• Your assignment: Search the records below for the word "speaker". Pull out each line that has it.

'''

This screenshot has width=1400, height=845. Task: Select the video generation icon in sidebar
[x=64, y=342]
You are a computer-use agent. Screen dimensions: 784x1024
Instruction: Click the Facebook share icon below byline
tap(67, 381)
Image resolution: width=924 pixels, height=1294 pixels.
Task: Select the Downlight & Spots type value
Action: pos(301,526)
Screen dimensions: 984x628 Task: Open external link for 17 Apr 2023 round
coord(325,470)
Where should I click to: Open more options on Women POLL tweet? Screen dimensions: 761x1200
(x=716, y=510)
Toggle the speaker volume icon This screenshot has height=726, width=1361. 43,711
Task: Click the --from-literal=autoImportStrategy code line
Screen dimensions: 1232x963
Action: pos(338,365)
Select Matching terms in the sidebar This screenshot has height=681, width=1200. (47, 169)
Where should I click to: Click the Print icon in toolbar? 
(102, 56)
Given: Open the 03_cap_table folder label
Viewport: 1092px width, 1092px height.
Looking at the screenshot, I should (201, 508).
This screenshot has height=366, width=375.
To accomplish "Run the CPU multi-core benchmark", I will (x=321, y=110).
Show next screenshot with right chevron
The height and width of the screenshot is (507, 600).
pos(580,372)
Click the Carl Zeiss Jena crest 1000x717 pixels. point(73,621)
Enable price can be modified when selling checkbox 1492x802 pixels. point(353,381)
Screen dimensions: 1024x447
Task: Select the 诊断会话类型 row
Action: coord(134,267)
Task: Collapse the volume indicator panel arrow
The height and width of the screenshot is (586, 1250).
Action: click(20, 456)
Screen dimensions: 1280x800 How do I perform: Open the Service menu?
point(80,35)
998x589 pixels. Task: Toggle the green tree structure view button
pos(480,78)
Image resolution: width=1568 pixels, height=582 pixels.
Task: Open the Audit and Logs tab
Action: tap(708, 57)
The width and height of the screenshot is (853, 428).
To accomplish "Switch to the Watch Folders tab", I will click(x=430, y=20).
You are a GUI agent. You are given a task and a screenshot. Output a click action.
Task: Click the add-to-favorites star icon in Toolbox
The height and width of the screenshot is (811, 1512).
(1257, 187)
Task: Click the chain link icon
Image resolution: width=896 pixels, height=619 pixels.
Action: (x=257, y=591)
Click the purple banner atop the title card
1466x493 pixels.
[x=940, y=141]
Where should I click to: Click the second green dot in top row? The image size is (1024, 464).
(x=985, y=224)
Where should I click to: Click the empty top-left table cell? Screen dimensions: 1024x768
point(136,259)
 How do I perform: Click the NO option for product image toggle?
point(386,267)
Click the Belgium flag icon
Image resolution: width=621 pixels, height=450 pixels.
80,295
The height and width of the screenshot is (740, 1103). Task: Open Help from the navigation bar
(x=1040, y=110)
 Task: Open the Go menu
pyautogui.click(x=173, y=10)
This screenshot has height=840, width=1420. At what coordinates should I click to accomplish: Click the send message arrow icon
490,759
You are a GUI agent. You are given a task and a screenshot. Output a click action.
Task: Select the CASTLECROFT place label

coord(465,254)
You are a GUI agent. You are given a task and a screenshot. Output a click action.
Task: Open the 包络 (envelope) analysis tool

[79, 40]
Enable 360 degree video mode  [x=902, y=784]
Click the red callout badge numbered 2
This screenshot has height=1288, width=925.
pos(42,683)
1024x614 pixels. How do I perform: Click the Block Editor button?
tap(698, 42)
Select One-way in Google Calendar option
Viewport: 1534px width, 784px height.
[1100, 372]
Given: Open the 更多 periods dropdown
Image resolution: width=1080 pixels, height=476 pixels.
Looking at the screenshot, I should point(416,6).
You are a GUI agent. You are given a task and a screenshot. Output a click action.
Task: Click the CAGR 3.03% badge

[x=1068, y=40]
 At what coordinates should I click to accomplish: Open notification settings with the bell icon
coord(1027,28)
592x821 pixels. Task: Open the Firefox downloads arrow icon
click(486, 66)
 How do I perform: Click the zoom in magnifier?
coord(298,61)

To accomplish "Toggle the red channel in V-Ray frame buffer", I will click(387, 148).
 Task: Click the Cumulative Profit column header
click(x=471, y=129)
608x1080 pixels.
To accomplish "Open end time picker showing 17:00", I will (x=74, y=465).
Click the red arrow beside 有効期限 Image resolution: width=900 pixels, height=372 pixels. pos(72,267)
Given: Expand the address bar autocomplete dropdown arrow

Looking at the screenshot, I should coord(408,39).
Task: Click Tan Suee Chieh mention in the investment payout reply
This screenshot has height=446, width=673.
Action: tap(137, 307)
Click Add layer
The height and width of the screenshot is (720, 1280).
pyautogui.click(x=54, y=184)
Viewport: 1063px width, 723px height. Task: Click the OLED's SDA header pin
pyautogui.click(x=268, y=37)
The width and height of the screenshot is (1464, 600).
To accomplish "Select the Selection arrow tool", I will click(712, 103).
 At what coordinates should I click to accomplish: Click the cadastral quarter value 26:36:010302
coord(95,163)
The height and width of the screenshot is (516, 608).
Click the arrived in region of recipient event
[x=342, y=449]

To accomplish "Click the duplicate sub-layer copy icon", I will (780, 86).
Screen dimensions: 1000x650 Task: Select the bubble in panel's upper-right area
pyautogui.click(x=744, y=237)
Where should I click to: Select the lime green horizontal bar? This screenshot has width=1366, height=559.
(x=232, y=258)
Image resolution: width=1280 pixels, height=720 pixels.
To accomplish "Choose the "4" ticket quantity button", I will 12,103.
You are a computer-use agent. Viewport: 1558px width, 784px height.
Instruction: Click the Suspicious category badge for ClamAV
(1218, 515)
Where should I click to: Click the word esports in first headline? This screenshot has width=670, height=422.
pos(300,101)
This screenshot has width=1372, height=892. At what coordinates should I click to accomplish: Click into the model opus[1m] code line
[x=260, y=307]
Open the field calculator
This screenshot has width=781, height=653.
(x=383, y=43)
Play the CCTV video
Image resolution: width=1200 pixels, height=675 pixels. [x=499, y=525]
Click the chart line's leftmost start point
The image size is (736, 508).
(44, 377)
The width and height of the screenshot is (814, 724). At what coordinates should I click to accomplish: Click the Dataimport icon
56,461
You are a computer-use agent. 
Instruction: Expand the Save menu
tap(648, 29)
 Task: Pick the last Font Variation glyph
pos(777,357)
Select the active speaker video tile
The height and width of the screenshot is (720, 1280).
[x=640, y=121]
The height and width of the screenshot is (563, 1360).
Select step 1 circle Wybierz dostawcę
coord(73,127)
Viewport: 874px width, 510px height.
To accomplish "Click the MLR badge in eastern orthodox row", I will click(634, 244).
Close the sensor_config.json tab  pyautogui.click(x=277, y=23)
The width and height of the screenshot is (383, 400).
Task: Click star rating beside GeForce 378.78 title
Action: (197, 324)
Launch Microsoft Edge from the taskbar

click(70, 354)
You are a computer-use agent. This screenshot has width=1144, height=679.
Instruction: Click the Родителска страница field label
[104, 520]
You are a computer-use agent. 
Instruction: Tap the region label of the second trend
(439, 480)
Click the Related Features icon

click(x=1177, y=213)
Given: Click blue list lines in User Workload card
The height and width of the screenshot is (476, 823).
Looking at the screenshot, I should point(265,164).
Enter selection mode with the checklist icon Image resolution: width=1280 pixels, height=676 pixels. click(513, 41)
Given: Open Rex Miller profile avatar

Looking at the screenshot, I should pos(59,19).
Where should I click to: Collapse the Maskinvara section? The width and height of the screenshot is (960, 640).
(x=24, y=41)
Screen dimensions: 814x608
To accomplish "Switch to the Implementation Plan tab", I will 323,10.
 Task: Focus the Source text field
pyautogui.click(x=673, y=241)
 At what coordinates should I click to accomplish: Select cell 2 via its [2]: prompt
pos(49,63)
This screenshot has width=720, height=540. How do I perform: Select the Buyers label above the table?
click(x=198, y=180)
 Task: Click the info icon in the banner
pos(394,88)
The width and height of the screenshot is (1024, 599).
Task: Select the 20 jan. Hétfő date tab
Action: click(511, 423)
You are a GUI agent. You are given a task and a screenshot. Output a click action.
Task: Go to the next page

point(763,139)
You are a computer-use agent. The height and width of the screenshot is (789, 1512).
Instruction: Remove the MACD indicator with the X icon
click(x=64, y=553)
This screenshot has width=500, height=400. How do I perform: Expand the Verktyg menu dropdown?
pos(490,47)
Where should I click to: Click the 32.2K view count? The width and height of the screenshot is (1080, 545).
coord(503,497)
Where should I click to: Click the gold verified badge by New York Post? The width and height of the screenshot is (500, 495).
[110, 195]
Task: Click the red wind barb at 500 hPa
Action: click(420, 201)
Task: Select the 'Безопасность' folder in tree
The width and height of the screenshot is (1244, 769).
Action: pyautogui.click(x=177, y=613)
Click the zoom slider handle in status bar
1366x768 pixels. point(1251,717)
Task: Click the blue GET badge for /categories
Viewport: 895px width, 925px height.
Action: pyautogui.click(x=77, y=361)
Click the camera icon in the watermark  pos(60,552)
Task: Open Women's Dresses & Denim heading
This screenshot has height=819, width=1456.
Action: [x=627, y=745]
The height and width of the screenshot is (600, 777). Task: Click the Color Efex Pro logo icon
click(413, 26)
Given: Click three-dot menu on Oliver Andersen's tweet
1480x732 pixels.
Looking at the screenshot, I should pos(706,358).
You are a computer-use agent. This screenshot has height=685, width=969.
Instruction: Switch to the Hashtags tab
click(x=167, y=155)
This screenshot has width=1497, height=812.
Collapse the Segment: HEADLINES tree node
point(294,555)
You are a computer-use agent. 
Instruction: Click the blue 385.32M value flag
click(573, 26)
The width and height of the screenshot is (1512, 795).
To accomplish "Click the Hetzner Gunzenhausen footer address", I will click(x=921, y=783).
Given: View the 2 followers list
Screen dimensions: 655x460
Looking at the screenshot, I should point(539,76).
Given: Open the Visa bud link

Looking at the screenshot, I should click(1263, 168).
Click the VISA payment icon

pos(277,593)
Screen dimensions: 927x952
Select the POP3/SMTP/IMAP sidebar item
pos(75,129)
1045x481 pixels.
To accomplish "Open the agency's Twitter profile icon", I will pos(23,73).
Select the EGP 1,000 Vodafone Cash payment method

'''

• Task output:
Toggle the speaker volume icon This screenshot has height=726, width=1361. 43,711
Select the active speaker video tile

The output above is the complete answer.